Home > Software engineering >  c Thread handling in class
c Thread handling in class

Time:06-29

I would like to create a object in which I can start a thread and have a function to join withe the created thread. Everything insight the object, so that the thread is a private component of the object.

I have tried a bit and got those Results. Could some of you explain me what I have done wrong, and why I get this errors?

A.h

#include <thread>

class A{
    std::thread a;
    public:
    //this should be a void function 
    std::thread startThread();

    void join();
    void (*threadFunction)() = nullptr;
};

and the A.cpp

#include "../header/A.h"

std::thread A::startThread()
{
    std::thread a((*threadFunction));
    return a;
}

void A::join()
{
    a.join();   
}

main.cpp

void newFunc(){
    std::cout<<"I'm a thread"<<std::endl;
}

int main(){
    auto object = new A();
    object->threadFunction = &newFunc;
    //Version 1) Error "terminate called without an active exception"
    object->startThread();
    object->join();
    /*
      Version 2) terminate called after throwing an instance of 'std::system_error' 
      I'm a thread
      what():  Invalid argument
    */
    auto value = object->startThread();
    object->join();
    //Version 3) I'm a thread
    auto value = object->startThread();
    value.join();
}

I don't see the difference. I have stored the thread in the object, so it is not lost... and when I store the return value and don't use it, its almost fine... but not really ... and directly join() is perfect ... I don't get it :D

Please help me

CodePudding user response:

std::thread A::startThread()
{
    std::thread a((*threadFunction));
    return a;
}

Does not interact with the member variable a, but it creates a new local variable std::thread object and then moves it to the result (unless the move is optimized out). The thread A::a always remains the default constructed one. A default constructed thread object is non-joinable, i.e. throws an exception on the call of std::thread::join. The only thread join can be called for without causing an exception is the thread object returned from the function.

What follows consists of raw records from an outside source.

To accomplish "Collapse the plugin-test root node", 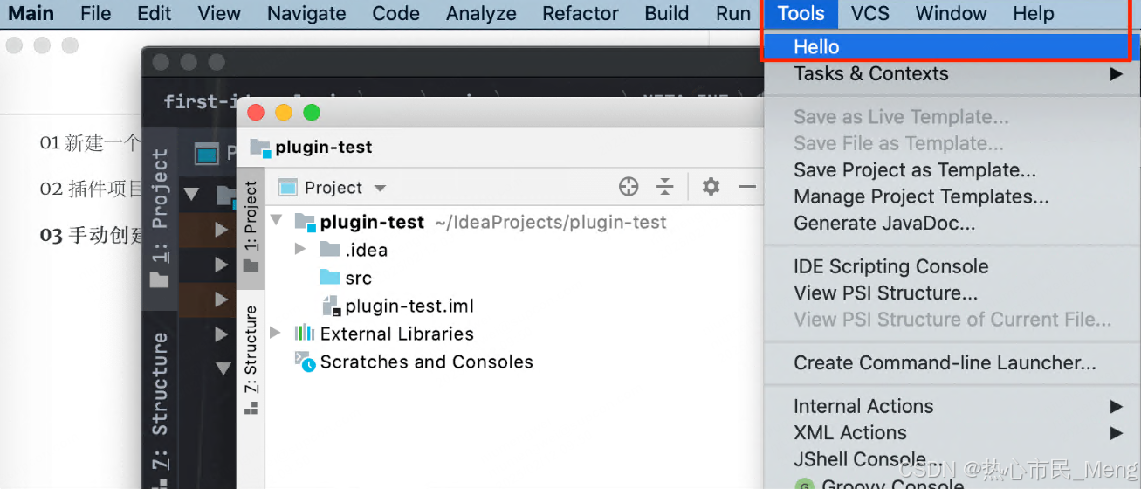I will pos(277,222).
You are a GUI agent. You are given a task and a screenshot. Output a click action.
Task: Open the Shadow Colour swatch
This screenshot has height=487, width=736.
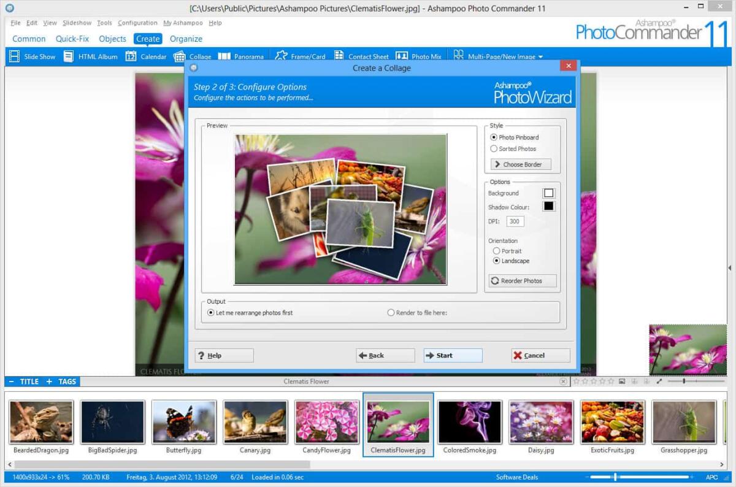click(x=548, y=206)
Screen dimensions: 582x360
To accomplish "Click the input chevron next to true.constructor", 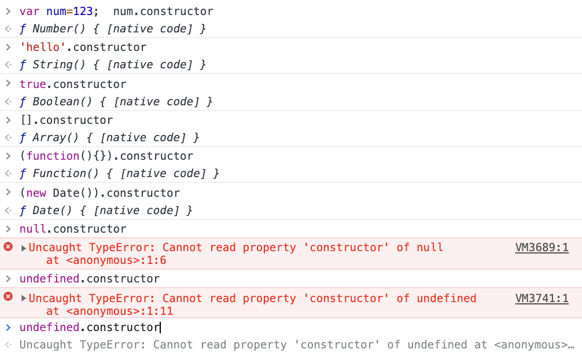I will click(8, 83).
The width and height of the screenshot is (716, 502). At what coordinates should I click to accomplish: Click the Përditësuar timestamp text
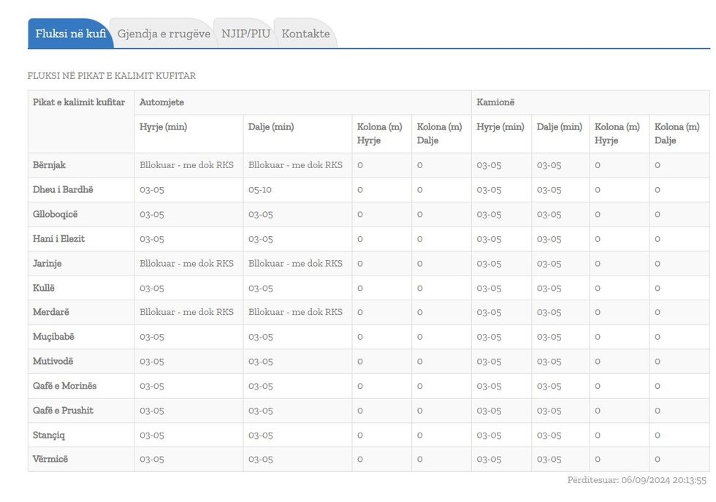tap(636, 481)
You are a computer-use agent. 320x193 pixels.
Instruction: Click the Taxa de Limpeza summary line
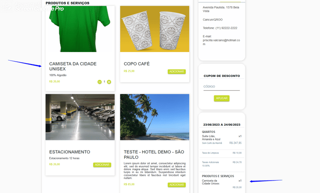point(222,153)
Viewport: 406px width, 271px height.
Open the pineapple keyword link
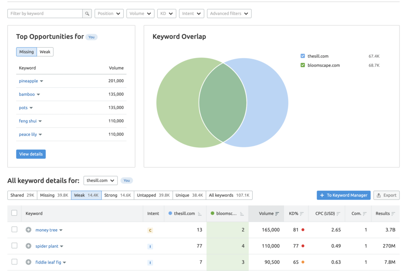click(28, 81)
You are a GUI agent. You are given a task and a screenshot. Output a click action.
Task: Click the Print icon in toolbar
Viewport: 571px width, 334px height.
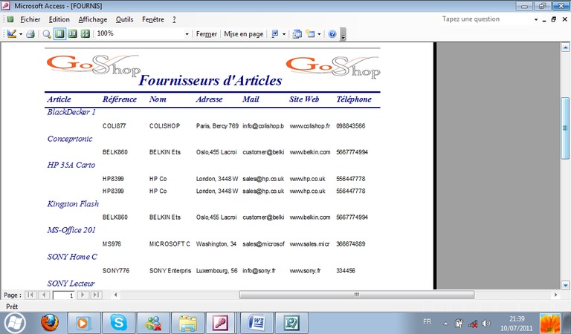pos(30,34)
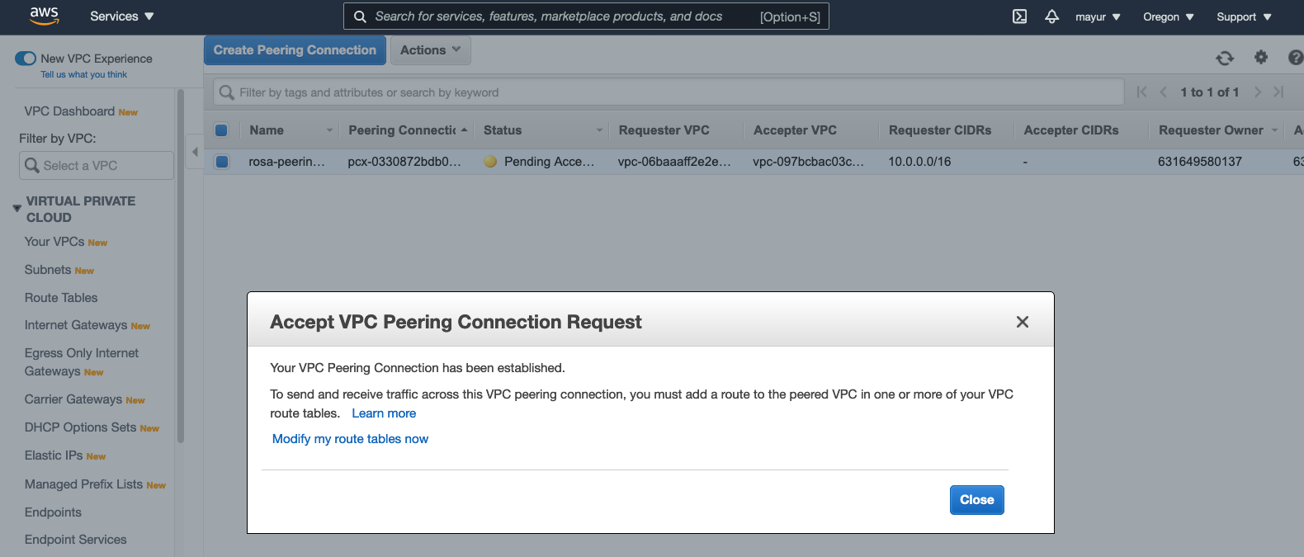1304x557 pixels.
Task: Close dialog using the X icon
Action: (x=1023, y=322)
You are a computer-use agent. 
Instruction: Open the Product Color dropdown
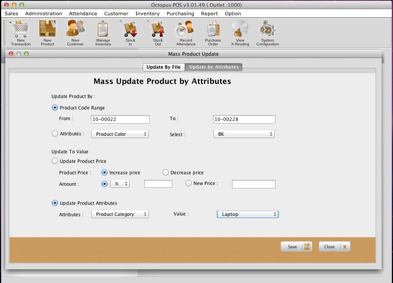pos(120,134)
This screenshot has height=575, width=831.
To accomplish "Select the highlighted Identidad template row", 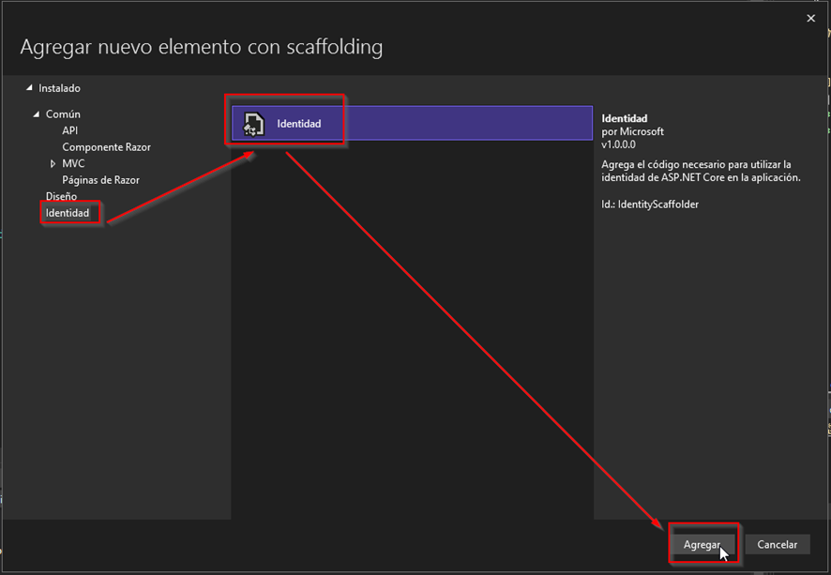I will (413, 124).
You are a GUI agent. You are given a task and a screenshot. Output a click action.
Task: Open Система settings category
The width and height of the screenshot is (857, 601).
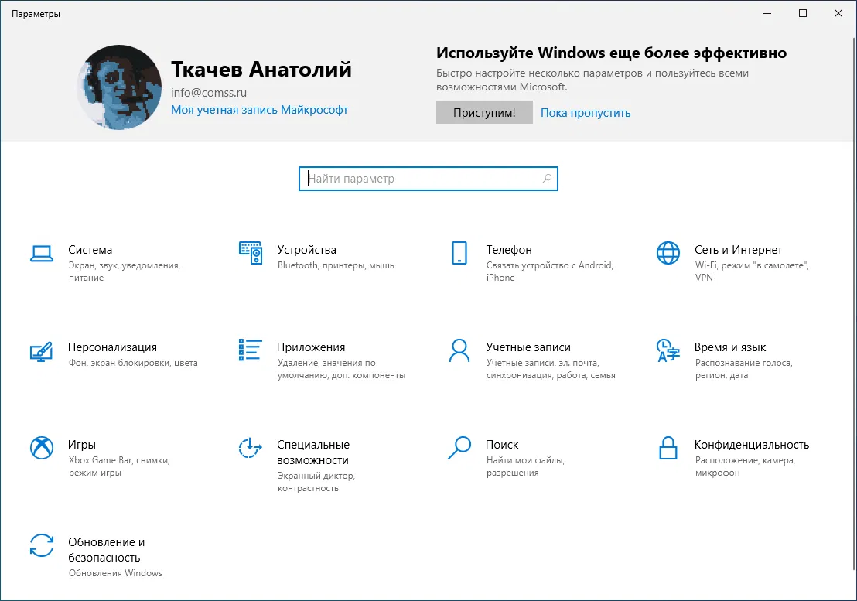[90, 250]
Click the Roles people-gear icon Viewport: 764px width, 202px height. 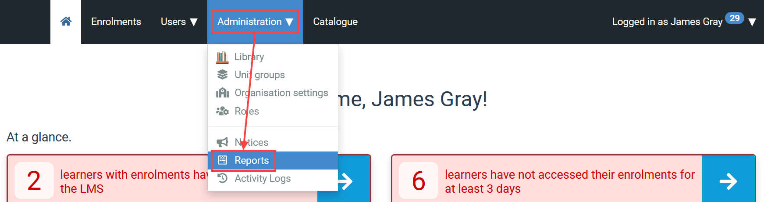222,111
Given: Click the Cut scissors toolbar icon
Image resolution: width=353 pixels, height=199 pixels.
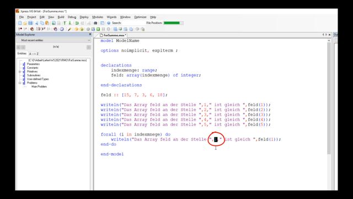Looking at the screenshot, I should click(37, 23).
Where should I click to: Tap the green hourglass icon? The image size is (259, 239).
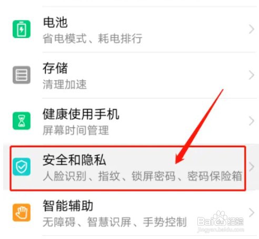(22, 121)
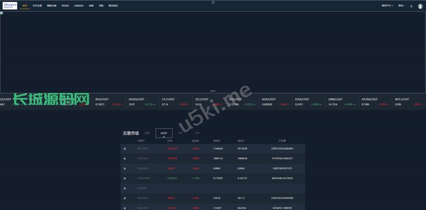Click the Moody's Analytics logo

click(x=10, y=6)
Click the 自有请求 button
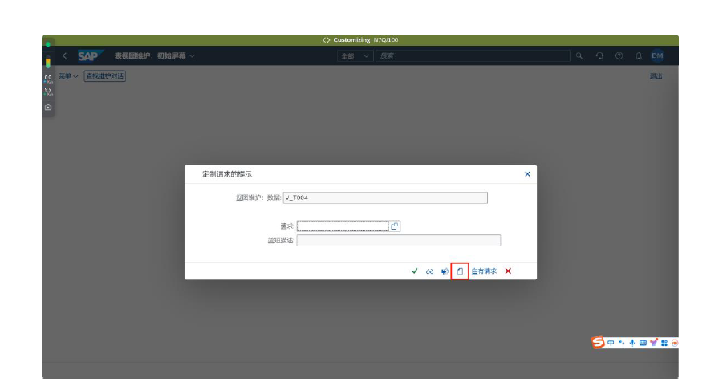The width and height of the screenshot is (723, 387). (x=484, y=271)
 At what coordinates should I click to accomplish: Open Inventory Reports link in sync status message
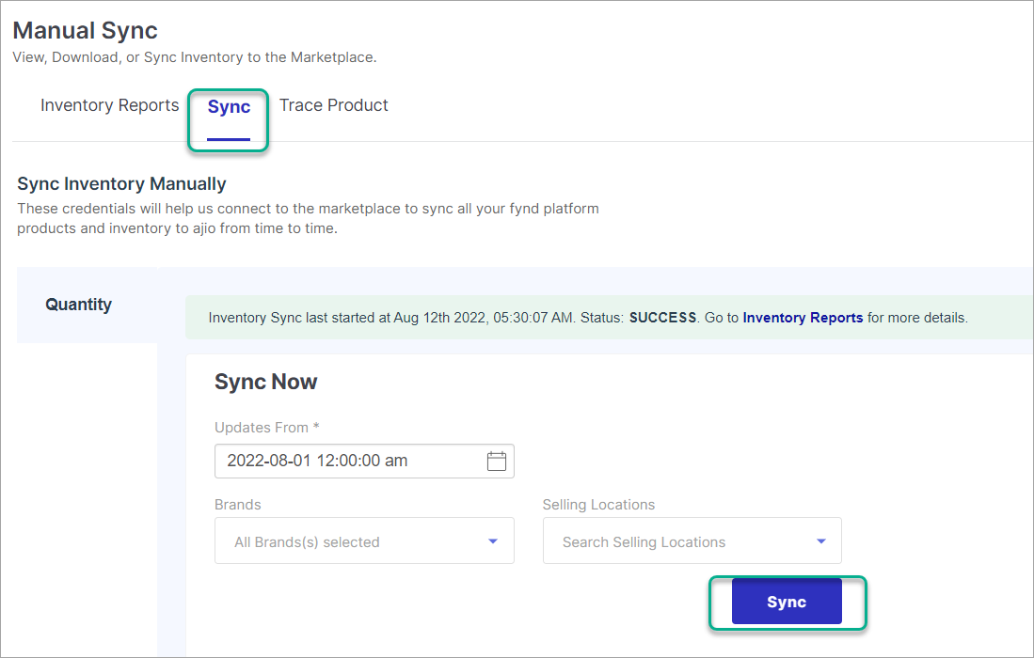803,318
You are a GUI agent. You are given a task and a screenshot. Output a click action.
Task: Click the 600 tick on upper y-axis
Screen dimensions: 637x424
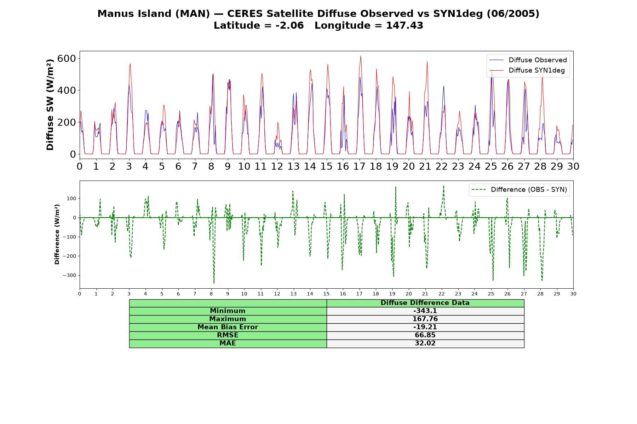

If you don't join the returned thread and its destructor runs (happens when you drop the temporary thread object returned (Version 1)), std::terminate shuts your program down.

To make this work you need to move assign a newly created thread to the member variable and not return the thread object or just return a reference to it:

void A::startThread()
{
    a = std::thread(threadFunction);
}

or

std::thread& A::startThread()
{
    a = std::thread(threadFunction);
    return a;
}

I wouldn't recommend the second alternative, it drastically reduces your ability to enforce class invariants with regards to the thread lifecycle.